▸ **Required action**
Lines from the top of the entries down to the line with "Task: Click the page vertical scrollbar" must be set down exactly as they stand, with both ends retained.

▸ **Excerpted data**
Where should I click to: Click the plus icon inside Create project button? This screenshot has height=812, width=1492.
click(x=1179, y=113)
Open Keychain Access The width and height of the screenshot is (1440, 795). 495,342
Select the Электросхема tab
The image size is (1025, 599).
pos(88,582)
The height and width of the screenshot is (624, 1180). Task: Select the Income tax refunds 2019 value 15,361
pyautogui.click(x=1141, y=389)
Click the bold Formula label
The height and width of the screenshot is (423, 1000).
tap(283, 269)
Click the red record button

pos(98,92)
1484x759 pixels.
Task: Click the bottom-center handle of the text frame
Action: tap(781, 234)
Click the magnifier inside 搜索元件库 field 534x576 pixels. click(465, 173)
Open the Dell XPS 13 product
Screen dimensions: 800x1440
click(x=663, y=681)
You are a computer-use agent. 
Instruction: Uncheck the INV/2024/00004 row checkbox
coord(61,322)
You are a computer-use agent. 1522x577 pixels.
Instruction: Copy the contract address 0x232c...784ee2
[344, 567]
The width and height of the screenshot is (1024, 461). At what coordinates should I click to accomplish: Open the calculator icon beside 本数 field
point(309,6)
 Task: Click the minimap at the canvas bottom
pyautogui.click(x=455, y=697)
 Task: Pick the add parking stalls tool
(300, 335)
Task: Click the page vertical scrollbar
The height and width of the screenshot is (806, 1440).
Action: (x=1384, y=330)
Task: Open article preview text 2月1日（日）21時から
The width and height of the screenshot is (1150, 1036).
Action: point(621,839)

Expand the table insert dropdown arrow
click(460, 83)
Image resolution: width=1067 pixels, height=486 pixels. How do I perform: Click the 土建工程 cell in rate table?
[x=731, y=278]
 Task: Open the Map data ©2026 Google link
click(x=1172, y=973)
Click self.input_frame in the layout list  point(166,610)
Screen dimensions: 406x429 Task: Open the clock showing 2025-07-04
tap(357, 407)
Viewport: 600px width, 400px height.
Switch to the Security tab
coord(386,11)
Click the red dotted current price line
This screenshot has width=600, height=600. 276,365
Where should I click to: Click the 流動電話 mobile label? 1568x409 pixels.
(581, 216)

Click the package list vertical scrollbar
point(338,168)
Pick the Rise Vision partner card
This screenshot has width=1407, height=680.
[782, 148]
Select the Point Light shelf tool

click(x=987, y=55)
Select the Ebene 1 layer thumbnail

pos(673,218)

▸ **Reply to the exercise**
Where should I click to: Click the plus icon inside Create project button? This screenshot has height=812, width=1492.
click(x=1179, y=113)
Open Keychain Access The width and height of the screenshot is (1440, 795). 495,342
Select the Электросхема tab
The image size is (1025, 599).
pos(88,582)
The height and width of the screenshot is (624, 1180). Task: Select the Income tax refunds 2019 value 15,361
pyautogui.click(x=1141, y=389)
Click the bold Formula label
The height and width of the screenshot is (423, 1000).
tap(283, 269)
Click the red record button

pos(98,92)
1484x759 pixels.
Task: Click the bottom-center handle of the text frame
Action: tap(781, 234)
Click the magnifier inside 搜索元件库 field 534x576 pixels. click(465, 173)
Open the Dell XPS 13 product
Screen dimensions: 800x1440
click(x=663, y=681)
You are a computer-use agent. 
Instruction: Uncheck the INV/2024/00004 row checkbox
coord(61,322)
You are a computer-use agent. 1522x577 pixels.
Instruction: Copy the contract address 0x232c...784ee2
[344, 567]
The width and height of the screenshot is (1024, 461). At what coordinates should I click to accomplish: Open the calculator icon beside 本数 field
point(309,6)
 Task: Click the minimap at the canvas bottom
pyautogui.click(x=455, y=697)
 Task: Pick the add parking stalls tool
(300, 335)
Task: Click the page vertical scrollbar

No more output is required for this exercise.